- Opening Delimiter -

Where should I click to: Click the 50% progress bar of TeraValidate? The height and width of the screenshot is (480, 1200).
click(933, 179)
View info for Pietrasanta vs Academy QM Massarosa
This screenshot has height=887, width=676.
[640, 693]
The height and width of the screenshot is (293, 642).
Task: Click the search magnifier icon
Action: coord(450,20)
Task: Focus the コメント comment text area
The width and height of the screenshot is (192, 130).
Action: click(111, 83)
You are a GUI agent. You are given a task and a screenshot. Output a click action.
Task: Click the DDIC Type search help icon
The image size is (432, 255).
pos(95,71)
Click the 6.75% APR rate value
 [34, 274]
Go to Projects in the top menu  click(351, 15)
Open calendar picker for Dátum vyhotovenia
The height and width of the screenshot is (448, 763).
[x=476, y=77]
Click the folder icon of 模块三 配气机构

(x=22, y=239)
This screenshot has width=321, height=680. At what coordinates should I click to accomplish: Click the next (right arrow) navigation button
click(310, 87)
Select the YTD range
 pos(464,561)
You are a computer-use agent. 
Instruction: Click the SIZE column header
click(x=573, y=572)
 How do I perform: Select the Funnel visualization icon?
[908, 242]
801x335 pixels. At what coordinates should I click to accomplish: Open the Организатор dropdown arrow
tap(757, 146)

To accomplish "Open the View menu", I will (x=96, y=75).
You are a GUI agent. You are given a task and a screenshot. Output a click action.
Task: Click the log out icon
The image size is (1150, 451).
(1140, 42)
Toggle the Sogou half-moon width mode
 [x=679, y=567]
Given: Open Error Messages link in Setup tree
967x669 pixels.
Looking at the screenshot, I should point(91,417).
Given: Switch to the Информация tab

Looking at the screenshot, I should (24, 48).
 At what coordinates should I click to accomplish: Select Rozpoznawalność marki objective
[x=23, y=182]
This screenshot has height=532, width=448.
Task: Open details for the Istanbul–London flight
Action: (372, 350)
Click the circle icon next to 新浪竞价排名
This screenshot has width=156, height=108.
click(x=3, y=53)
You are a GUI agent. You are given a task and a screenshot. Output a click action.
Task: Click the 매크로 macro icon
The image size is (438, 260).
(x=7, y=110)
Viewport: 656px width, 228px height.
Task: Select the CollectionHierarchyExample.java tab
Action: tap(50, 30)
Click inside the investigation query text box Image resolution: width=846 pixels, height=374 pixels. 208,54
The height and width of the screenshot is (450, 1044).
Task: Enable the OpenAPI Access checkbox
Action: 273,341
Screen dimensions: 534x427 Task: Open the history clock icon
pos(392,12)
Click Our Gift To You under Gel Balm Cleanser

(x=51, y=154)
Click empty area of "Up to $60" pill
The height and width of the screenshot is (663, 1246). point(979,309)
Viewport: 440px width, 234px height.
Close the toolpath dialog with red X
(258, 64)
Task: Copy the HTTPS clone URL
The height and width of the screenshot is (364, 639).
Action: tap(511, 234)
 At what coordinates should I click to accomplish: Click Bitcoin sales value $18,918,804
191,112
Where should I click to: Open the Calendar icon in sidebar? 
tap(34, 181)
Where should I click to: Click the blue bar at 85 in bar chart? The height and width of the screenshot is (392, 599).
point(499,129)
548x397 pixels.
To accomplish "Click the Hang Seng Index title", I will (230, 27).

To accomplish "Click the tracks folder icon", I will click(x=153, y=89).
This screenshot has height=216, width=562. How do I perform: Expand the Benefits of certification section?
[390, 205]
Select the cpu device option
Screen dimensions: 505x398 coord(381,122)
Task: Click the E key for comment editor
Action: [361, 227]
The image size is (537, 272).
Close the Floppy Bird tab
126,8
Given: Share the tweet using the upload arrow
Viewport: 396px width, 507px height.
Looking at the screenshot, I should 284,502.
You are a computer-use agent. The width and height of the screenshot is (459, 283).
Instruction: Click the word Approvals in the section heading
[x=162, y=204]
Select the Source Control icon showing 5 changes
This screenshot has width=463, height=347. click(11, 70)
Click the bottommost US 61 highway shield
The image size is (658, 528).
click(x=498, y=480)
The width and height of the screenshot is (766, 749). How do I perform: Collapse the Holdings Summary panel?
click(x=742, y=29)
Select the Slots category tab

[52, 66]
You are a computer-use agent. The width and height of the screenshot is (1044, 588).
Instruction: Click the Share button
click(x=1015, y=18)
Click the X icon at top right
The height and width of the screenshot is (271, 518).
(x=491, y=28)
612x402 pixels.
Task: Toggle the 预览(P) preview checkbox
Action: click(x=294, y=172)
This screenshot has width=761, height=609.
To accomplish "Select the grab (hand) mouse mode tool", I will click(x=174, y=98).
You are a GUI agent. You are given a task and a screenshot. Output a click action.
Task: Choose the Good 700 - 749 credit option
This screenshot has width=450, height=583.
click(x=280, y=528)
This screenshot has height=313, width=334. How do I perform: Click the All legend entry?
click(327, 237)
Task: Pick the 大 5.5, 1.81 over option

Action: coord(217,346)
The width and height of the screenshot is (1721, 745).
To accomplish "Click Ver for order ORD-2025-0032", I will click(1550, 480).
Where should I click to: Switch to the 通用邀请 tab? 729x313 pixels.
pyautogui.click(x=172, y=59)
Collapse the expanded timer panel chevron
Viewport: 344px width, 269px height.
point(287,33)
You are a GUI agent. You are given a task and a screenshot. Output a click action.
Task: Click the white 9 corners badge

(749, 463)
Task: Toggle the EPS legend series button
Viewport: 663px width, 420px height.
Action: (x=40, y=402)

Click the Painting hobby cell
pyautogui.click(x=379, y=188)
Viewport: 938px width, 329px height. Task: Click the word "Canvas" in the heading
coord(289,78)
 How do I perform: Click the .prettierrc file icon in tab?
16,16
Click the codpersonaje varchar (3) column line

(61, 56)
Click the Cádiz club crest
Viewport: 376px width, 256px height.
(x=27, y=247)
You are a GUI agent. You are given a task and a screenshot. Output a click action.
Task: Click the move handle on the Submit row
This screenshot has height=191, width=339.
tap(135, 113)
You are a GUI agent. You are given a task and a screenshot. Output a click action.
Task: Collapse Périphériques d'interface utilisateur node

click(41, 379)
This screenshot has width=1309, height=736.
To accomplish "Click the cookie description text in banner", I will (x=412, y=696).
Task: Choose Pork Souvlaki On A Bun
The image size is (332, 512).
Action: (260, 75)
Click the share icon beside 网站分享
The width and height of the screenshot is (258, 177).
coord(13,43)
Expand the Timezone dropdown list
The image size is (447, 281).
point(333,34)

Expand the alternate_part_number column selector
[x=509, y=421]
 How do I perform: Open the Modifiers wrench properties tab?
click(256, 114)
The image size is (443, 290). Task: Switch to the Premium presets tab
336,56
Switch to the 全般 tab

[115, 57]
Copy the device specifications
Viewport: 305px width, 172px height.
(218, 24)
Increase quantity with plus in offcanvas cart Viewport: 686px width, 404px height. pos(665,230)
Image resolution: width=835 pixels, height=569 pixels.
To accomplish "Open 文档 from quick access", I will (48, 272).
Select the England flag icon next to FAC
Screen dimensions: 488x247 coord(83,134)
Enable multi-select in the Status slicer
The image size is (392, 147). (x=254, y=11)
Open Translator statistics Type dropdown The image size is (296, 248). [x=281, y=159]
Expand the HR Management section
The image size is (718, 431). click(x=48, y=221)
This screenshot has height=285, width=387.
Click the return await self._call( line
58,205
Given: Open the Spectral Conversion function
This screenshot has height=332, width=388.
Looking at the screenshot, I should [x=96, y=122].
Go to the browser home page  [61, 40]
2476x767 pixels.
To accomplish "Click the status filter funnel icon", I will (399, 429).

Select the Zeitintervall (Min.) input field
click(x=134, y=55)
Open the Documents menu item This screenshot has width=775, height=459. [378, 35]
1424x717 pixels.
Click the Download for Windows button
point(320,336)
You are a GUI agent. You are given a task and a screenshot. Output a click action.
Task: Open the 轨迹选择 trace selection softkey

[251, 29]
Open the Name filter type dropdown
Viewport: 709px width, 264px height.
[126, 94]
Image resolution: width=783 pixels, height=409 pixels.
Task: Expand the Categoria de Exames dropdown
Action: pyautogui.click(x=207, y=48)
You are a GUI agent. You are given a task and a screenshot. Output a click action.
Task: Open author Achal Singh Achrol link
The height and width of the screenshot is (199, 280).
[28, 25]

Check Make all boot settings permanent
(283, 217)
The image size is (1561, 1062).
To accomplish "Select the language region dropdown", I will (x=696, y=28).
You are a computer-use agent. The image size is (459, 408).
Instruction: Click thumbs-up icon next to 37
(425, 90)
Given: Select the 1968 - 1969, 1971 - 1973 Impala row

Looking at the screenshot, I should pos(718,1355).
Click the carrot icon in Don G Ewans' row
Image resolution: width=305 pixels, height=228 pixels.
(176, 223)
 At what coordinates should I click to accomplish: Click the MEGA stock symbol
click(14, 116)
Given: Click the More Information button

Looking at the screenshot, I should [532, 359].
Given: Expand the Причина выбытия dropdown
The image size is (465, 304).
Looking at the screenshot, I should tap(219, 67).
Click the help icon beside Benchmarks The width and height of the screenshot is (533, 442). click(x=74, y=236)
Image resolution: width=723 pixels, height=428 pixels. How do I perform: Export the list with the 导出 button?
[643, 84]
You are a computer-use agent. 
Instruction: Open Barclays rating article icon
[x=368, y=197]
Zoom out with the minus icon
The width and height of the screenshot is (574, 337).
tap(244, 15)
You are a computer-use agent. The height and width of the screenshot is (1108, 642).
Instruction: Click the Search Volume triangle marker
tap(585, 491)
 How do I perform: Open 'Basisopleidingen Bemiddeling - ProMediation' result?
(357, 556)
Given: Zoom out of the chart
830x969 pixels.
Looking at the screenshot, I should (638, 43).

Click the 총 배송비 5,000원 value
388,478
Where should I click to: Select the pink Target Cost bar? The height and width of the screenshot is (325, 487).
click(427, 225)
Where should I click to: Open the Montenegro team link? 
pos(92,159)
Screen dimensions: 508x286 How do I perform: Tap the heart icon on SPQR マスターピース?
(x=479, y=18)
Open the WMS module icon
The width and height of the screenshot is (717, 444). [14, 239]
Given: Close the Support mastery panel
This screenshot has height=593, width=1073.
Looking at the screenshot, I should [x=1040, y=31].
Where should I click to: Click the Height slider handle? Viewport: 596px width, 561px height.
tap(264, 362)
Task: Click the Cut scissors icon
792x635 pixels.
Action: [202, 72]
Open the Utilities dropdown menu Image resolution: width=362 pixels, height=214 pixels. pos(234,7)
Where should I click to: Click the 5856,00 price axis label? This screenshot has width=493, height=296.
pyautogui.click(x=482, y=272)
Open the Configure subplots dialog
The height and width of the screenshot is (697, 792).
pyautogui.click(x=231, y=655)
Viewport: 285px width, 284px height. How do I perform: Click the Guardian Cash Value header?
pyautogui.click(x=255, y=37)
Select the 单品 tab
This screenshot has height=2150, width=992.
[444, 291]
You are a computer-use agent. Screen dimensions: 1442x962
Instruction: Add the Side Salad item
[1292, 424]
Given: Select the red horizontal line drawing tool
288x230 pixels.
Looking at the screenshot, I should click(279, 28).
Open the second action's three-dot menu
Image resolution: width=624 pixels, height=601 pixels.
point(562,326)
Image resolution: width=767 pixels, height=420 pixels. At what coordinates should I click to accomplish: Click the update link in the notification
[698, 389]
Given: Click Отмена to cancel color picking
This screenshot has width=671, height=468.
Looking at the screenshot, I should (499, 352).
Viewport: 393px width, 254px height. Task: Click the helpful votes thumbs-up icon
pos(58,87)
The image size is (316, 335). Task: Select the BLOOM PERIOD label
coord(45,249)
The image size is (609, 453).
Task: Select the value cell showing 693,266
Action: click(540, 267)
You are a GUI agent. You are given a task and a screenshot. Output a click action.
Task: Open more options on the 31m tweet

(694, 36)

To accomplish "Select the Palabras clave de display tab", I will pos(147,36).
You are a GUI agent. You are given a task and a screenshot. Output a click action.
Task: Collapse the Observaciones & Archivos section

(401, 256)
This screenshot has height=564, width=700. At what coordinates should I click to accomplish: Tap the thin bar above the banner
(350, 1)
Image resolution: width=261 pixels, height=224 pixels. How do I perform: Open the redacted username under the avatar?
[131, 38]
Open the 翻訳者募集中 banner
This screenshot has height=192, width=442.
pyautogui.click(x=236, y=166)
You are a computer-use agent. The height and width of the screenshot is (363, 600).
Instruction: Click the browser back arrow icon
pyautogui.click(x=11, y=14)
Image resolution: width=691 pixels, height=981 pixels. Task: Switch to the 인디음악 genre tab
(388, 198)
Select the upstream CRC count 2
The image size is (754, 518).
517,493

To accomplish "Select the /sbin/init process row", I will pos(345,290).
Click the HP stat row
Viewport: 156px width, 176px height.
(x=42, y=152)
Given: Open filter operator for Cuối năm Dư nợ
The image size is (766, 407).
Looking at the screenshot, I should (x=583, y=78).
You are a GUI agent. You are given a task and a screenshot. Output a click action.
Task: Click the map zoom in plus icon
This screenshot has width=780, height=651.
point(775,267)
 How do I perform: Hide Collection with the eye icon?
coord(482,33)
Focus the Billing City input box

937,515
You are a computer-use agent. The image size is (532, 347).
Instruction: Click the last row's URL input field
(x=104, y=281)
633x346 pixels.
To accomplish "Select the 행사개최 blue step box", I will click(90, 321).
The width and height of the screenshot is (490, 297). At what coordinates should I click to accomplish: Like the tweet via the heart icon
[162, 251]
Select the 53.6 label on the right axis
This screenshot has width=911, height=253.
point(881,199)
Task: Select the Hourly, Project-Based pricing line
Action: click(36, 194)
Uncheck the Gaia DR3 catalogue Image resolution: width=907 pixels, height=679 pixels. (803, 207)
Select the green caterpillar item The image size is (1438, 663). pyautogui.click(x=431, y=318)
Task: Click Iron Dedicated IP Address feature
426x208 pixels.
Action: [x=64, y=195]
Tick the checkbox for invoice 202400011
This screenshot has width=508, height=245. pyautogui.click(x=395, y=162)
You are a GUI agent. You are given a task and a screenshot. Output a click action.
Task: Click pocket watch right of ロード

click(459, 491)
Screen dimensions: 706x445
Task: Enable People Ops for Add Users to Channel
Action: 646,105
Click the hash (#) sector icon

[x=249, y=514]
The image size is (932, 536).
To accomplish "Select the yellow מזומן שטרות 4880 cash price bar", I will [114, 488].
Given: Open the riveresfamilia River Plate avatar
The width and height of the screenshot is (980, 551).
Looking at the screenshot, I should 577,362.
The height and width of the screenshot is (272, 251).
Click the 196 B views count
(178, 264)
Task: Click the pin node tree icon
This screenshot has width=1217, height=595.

- Closing Delimiter -

▶ _What is expected_
Reproduce verbatim only this range: the first line of the material through the line that contains "Task: Focus the コメント comment text area", inclusive.

▶ _Solution to this exercise_
Where should I click to: Click the 50% progress bar of TeraValidate? The height and width of the screenshot is (480, 1200).
click(933, 179)
View info for Pietrasanta vs Academy QM Massarosa
This screenshot has height=887, width=676.
[640, 693]
The height and width of the screenshot is (293, 642).
Task: Click the search magnifier icon
Action: coord(450,20)
Task: Focus the コメント comment text area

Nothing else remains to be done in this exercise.